Dating back to last spring, the Office of Student Diversity and Multicultural Affairs has been collaborating with Counseling and Psychological Services to deal with social justice through the lens of mental health. Their efforts appear through constant support of students, as well as various programs, run both jointly and as individual offices. 

Pejay Lucky, director of SDMA, implemented this dualistic approach upon the eruption of this year’s racial justice movement.  

“My first goal, beyond educating and creating programs, is just student support,” Lucky said. “Really, mental health was the big thing I was concerned about with our students being away and thinking about how we continue to support them as a University.”

The support for students can be seen through direct outreach to students and organized programming in the form of faculty and staff training. Ongoing initiatives with this goal include the Diversity Equity and Inclusion Book Club for faculty members, as well as the Breakfast Club, a training group that teaches faculty how to better support students from underrepresented backgrounds.    

SDMA’s efforts thus coincide with those of Counseling and Psychological Services. Staff clinician Clinesha Johnson explains that the entire staff’s support of students manifests during a particularly taxing time for mental health.

__Task instructions__.
A. In the article on SDMA and Counseling and Psychological Services, what is the Breakfast Club?
B. Decide whether each statement agrees with the article on SDMA and Counseling and Psychological Services: (i) The collaboration between the two offices dates back to last spring. (ii) The Diversity Equity and Inclusion Book Club is meant for students. (iii) Clinesha Johnson is the director of SDMA.
C. From the article on SDMA and Counseling and Psychological Services, reproduce the passage between "Dating back to" and "as individual offices.", inclusive.

__Data for analysis__.
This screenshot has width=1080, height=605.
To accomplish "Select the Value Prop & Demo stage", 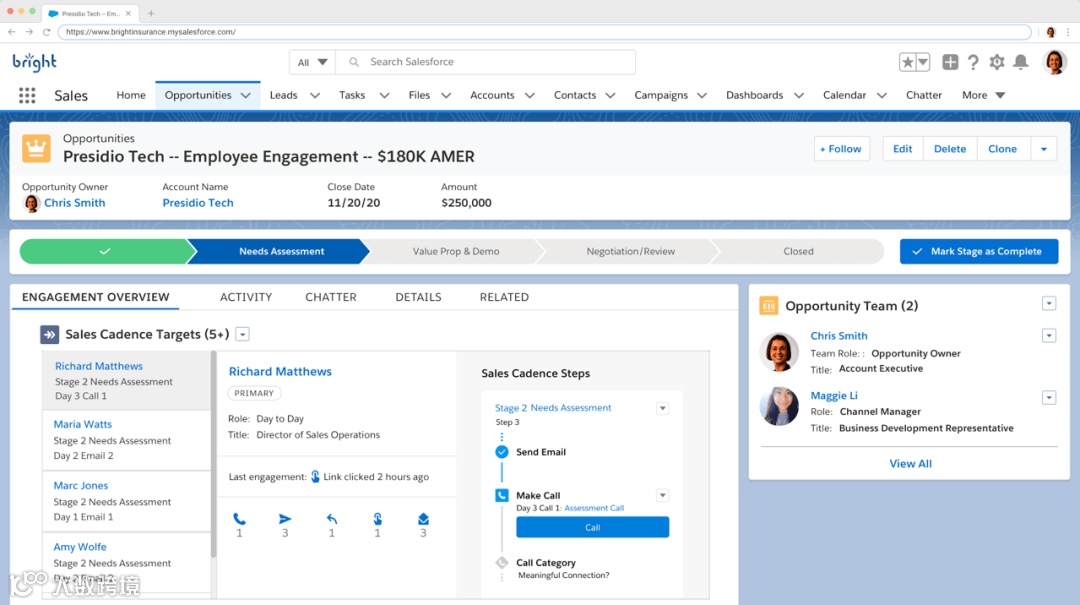I will (x=456, y=251).
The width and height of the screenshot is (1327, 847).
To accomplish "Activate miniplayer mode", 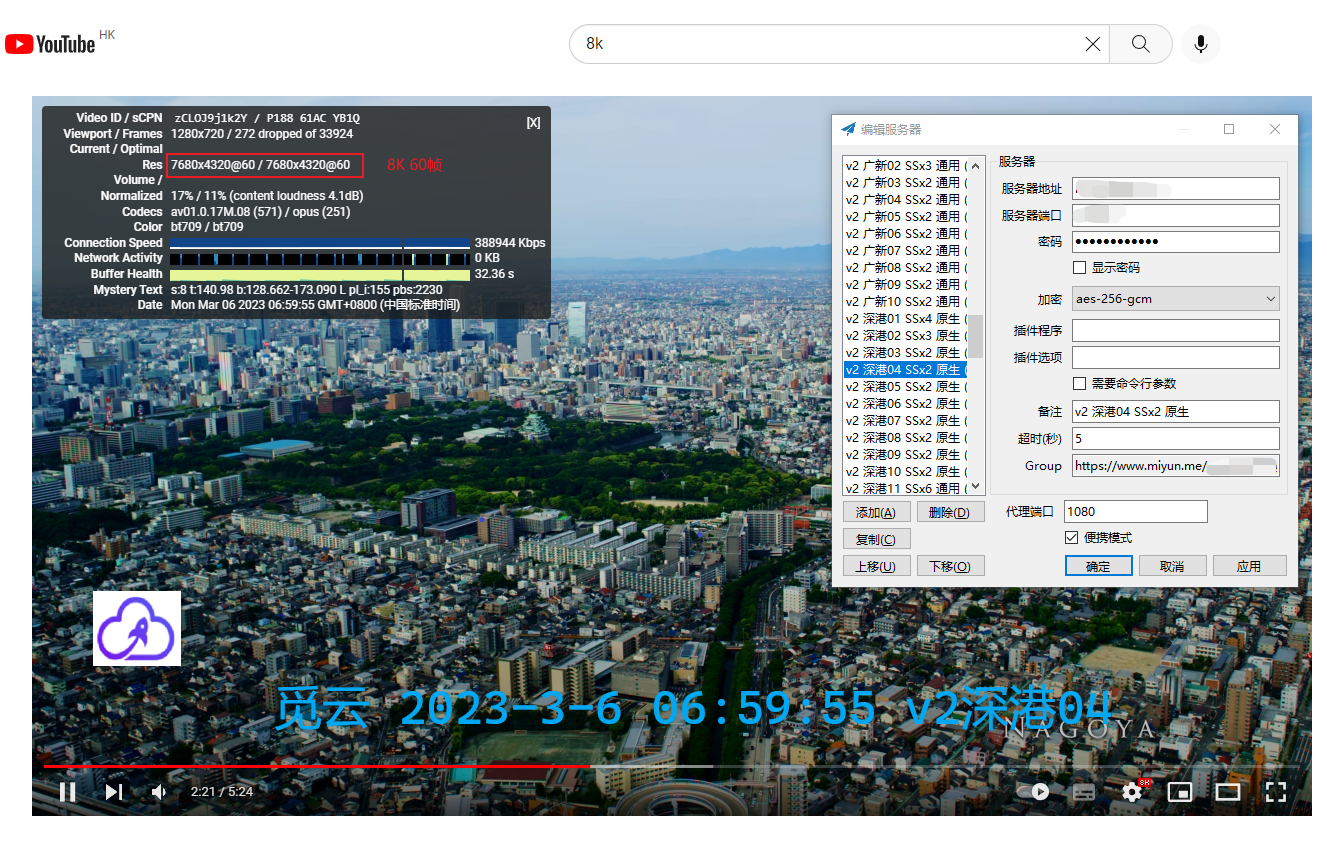I will (x=1180, y=791).
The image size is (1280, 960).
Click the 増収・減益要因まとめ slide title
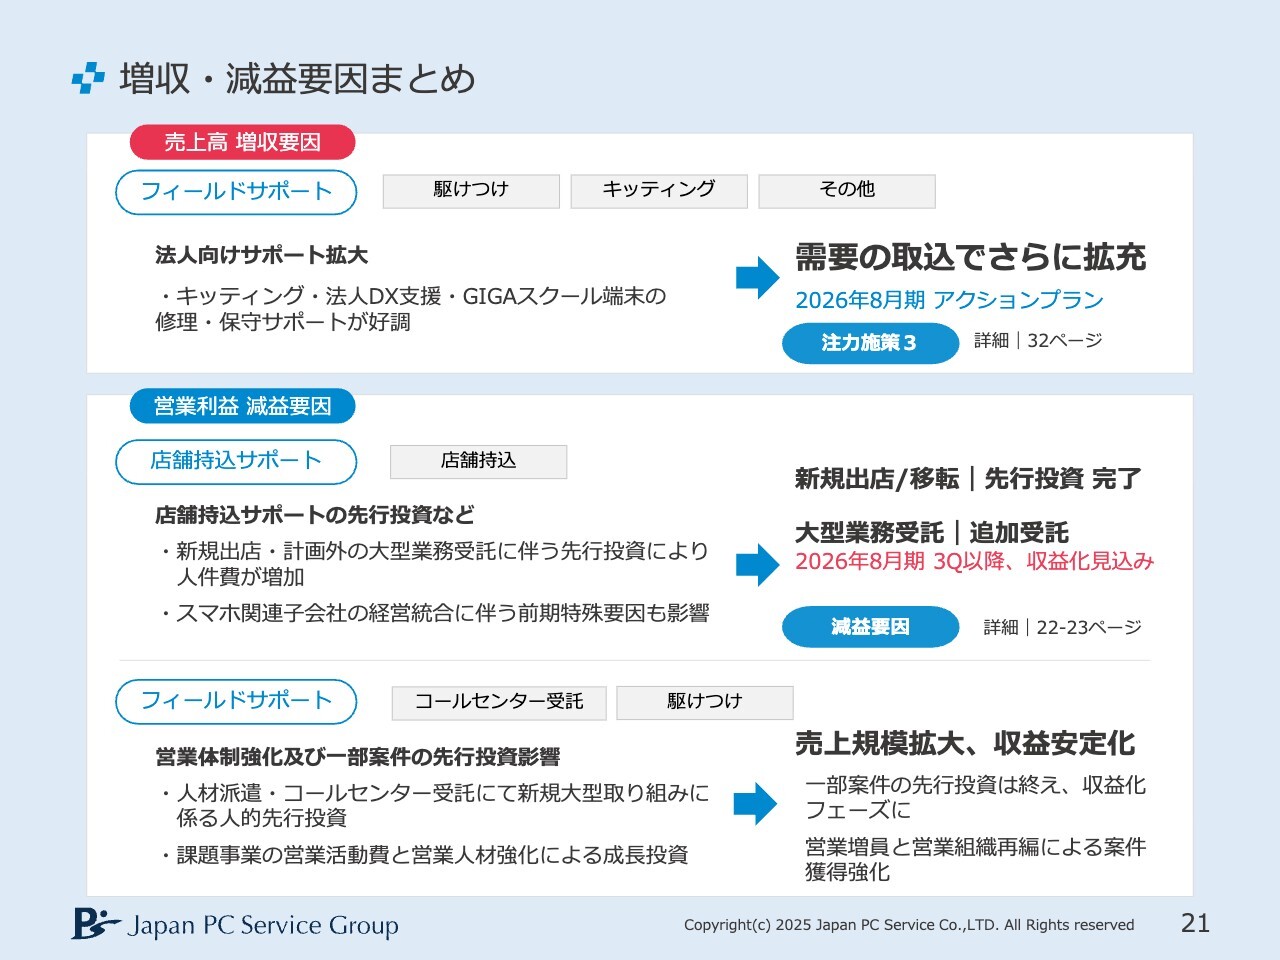[297, 79]
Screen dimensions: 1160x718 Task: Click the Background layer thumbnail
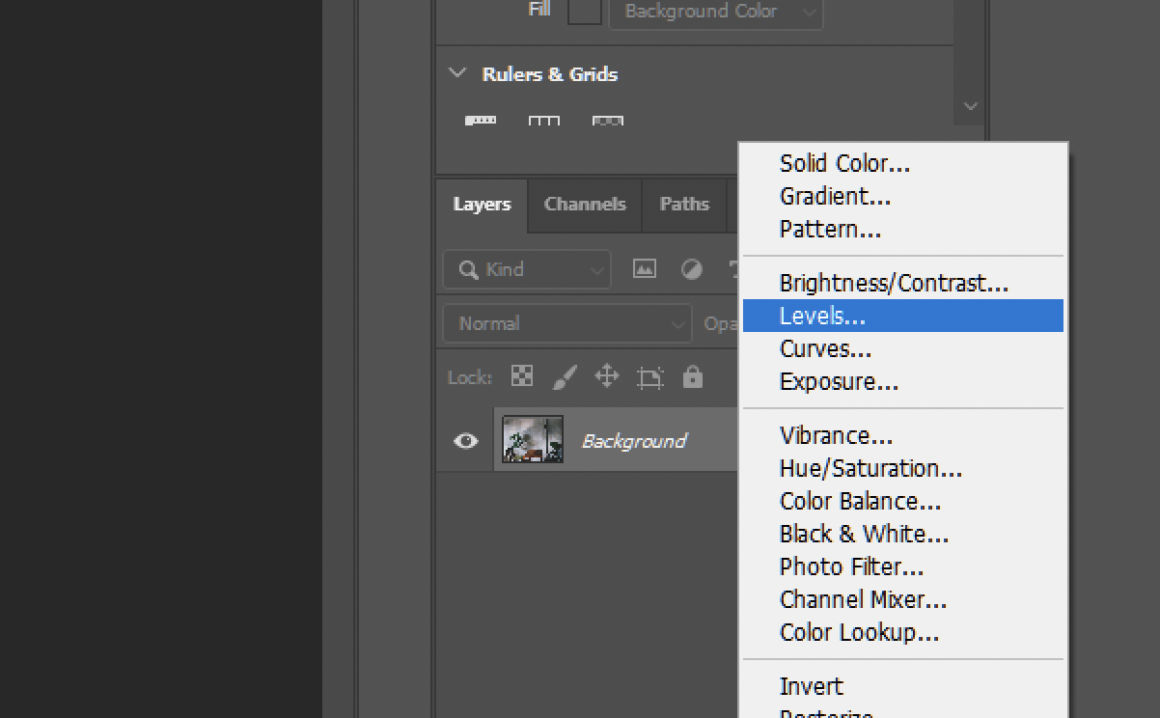532,440
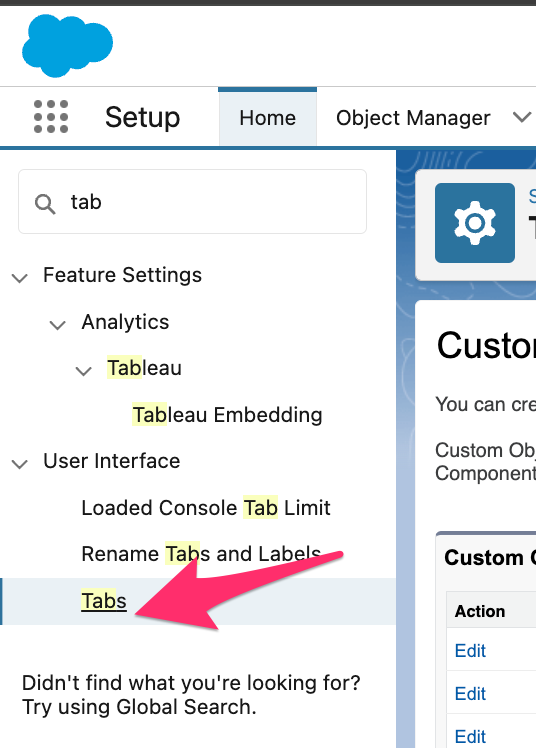
Task: Click the Setup gear icon tile
Action: tap(474, 223)
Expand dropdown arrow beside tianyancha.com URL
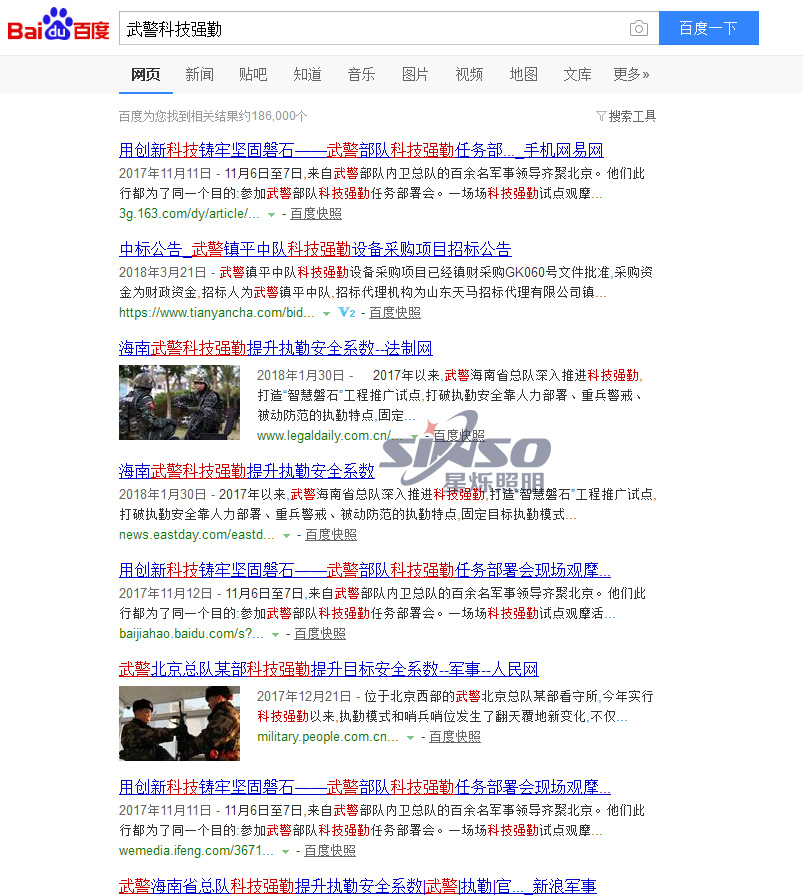Screen dimensions: 803x895 (326, 313)
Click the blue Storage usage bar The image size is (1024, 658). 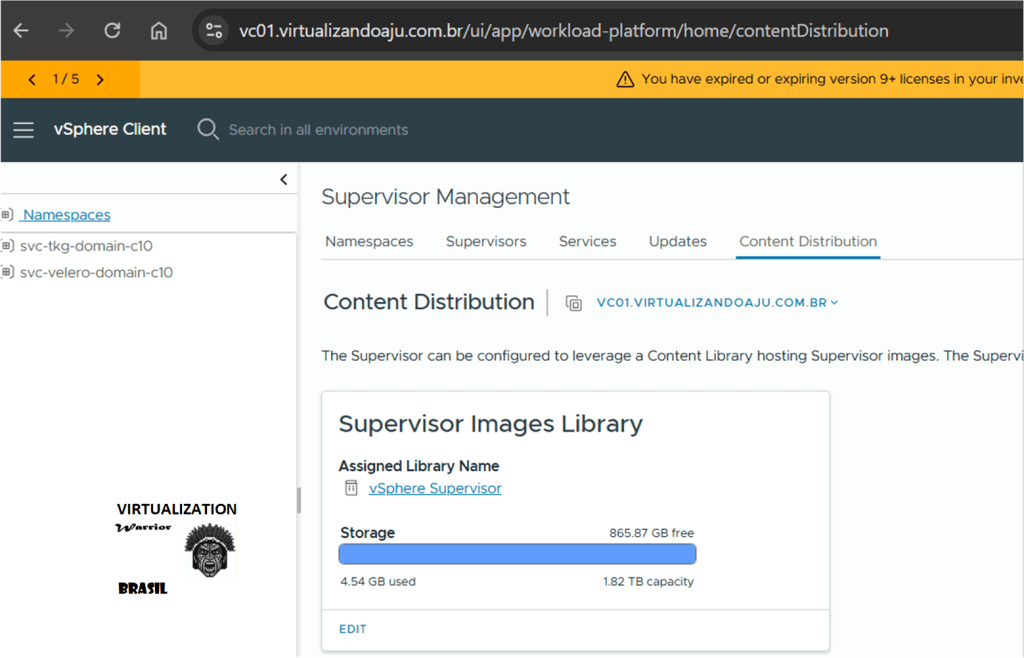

__Task answers__.
A. It is a training group that teaches faculty how to better support students from underrepresented backgrounds.

B.
(i) Yes: "Dating back to last spring, the Office of Student Diversity and Multicultural Affairs has been collaborating with Counseling and Psychological Services"
(ii) No: "the Diversity Equity and Inclusion Book Club for faculty members"
(iii) No: "Pejay Lucky, director of SDMA" and "Staff clinician Clinesha Johnson"

C.
Dating back to last spring, the Office of Student Diversity and Multicultural Affairs has been collaborating with Counseling and Psychological Services to deal with social justice through the lens of mental health. Their efforts appear through constant support of students, as well as various programs, run both jointly and as individual offices.